Reputation: 15
I have the following loop which I'm compiling with icc
for (int i = 0; i < arrays_size; ++i) {
total = total + C[i];
}
The vectorization report says this loop has been vectorised but i don't understand how this is possible since there's an obvious read after write dependence.
The report output is the following:
LOOP BEGIN at loops.cpp(46,5)
remark #15388: vectorization support: reference C has aligned access [ loops.cpp(47,7) ]
remark #15305: vectorization support: vector length 4
remark #15399: vectorization support: unroll factor set to 8
remark #15309: vectorization support: normalized vectorization overhead 0.475
remark #15300: LOOP WAS VECTORIZED
remark #15448: unmasked aligned unit stride loads: 1
remark #15475: --- begin vector loop cost summary ---
remark #15476: scalar loop cost: 5
remark #15477: vector loop cost: 1.250
remark #15478: estimated potential speedup: 3.990
remark #15488: --- end vector loop cost summary ---
remark #25015: Estimate of max trip count of loop=31250
LOOP END
Can someone explain what this means and how is it possible to vectorise this loop?

**Supplied information**
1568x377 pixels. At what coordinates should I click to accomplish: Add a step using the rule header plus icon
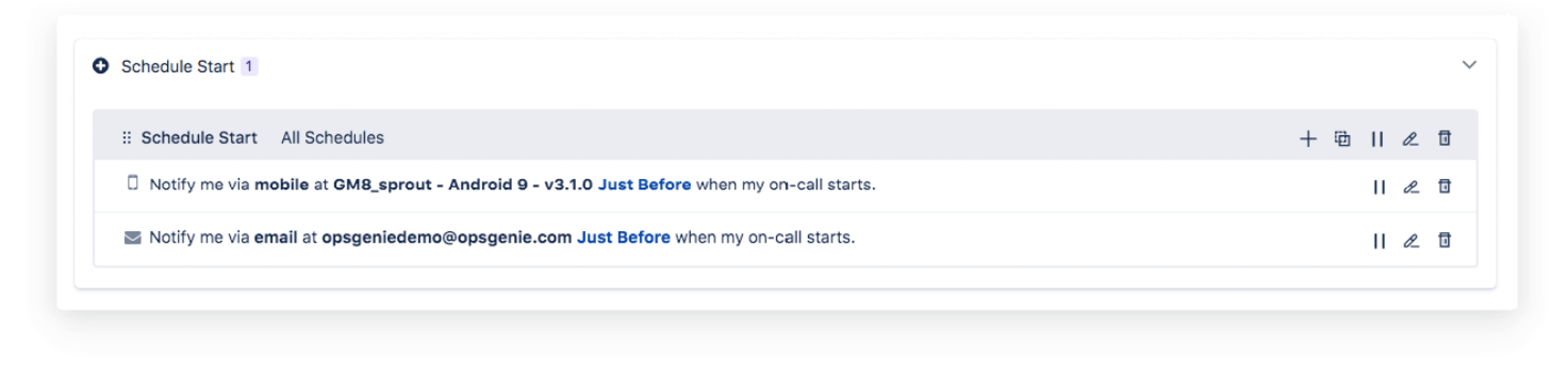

**Required work**
- 1) In the forum post about the vectorized icc loop, what estimated potential speedup does the report give?
- 2) Print the part of the forum post about the vectorized icc loop that opens with the words containing "Reputation: 15" and closes with "BEGIN at loops.cpp(46,5)".
- 3) Carry on the forum post about the vectorized icc loop from the point where it stops.

**Answers to each task**
- 1) 3.990

- 2)
Reputation: 15
I have the following loop which I'm compiling with icc
for (int i = 0; i < arrays_size; ++i) {
total = total + C[i];
}
The vectorization report says this loop has been vectorised but i don't understand how this is possible since there's an obvious read after write dependence.
The report output is the following:
LOOP BEGIN at loops.cpp(46,5)

- 3)
Upvotes: 0
Views: 144
Reputation: 18807
Depending on the type of total
and C[i]
, you can exploit the associativity and commutativity of addition and first sum 4 or 8 (or more) sub-totals.
int subtotal[4] = {0,0,0,0};
for (int i = 0; i < arrays_size; i+=4) {
for(int k=0; k<4; ++k)
subtotal[k] += C[i+k];
}
// handle remaining elements of C, if necessary ...
// sum-up sub-totals:
total = (subtotal[0]+subtotal[2]) + (subtotal[1]+subtotal[3]);
This works for any integer type, but ICC by default assumes that floating point addition is also associative (gcc and clang require some subset of -ffast-math
for that).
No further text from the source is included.